## Train Model

In [1]:
from transformers import GPT2TokenizerFast, GPT2Config, GPT2LMHeadModel, DataCollatorForLanguageModeling, TrainingArguments, Trainer
import torch
from datasets import load_from_disk

In [2]:
print("CUDA available:", torch.cuda.is_available())
print("GPU name:", torch.cuda.get_device_name(0))

CUDA available: True
GPU name: NVIDIA GeForce RTX 4060


In [3]:
# Load Tokenizer

tokenizer = GPT2TokenizerFast.from_pretrained("gpt2")
tokenizer.pad_token = tokenizer.eos_token

In [4]:
# Load Tokenized Dataset
# Data has 1,213,568 samples so reducing to 100k for time efficency

full_dataset = load_from_disk("tokenized_data/cooper_tokenized_dataset")
subset = full_dataset.select(range(100_000))  

subset.save_to_disk("tokenized_data/cooper_subset_100k")

dataset = load_from_disk("tokenized_data/cooper_subset_100k")

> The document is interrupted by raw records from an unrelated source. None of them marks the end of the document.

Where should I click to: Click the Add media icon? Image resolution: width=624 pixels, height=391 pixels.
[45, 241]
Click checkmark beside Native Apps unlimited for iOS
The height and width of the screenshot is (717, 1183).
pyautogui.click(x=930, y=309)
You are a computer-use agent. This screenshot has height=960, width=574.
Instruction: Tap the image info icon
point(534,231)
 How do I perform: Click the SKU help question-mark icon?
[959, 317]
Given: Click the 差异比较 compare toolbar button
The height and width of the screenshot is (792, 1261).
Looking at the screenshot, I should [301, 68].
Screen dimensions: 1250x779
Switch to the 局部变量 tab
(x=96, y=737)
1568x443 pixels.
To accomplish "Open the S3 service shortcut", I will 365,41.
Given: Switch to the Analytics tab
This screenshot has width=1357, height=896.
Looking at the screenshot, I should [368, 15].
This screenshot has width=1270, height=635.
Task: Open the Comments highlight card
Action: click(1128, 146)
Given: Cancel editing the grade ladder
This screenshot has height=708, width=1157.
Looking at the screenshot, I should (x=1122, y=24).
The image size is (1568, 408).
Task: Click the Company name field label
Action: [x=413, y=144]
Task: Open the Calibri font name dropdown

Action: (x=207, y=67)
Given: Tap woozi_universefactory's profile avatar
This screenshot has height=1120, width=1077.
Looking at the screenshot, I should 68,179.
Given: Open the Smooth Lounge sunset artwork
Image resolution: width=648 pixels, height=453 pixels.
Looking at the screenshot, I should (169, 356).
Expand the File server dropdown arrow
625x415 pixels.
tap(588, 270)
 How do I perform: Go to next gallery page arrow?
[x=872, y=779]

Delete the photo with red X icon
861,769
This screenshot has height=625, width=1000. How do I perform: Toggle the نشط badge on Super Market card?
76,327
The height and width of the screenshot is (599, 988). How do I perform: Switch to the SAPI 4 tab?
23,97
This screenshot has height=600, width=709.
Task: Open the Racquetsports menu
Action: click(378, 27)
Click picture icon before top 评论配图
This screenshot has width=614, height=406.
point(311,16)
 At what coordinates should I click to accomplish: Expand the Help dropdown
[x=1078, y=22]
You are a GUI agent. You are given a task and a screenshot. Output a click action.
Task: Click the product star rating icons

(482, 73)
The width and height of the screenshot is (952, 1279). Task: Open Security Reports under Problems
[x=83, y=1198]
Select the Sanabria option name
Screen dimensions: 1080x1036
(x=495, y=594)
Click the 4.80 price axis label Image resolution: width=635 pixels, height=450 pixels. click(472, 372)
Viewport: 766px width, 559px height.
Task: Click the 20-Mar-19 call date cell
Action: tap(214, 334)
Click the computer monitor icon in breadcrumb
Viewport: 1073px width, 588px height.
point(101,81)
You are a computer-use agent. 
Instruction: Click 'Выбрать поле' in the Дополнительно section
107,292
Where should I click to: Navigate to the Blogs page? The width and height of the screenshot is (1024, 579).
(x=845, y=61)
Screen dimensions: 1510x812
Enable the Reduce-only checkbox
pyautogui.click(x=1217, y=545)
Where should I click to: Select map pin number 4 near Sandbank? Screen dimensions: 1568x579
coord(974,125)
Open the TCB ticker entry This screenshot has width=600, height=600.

Saving the dataset (0/1 shards):   0%|          | 0/100000 [00:00<?, ? examples/s]

In [5]:
# Define Model Config

config = GPT2Config(
    vocab_size=tokenizer.vocab_size,
    n_positions=256,
    n_ctx=256,
    n_embd=1024,
    n_layer=24,
    n_head=16,
    bos_token_id=tokenizer.bos_token_id,
    eos_token_id=tokenizer.eos_token_id,
)

model = GPT2LMHeadModel(config)
print(f"Model size: {sum(p.numel() for p in model.parameters()) / 1e6:.2f}M parameters")

Model size: 354.04M parameters


In [6]:
# Define Data Collator
data_collator = DataCollatorForLanguageModeling(
    tokenizer=tokenizer,
    mlm=False
)

In [7]:
# Training Arguments

training_args = TrainingArguments(
    output_dir="cooper_model_checkpoints",
    overwrite_output_dir=True,
    eval_strategy="steps",
    eval_steps=500,
    save_steps=1000,
    logging_steps=100,
    per_device_train_batch_size=1,
    gradient_accumulation_steps=16,
    num_train_epochs=1,
    learning_rate=5e-4,
    warmup_steps=100,
    fp16=True,
    save_total_limit=2,
    report_to="none",
    logging_dir="logs",
)


In [8]:
# Initialize Trainer
dataset_split = dataset.train_test_split(test_size=0.1)

trainer = Trainer(
    model=model,
    args=training_args,
    train_dataset=dataset_split["train"],
    eval_dataset=dataset_split["test"],
    data_collator=data_collator,
)

In [9]:
# Train

trainer.train()

`loss_type=None` was set in the config but it is unrecognised.Using the default loss: `ForCausalLMLoss`.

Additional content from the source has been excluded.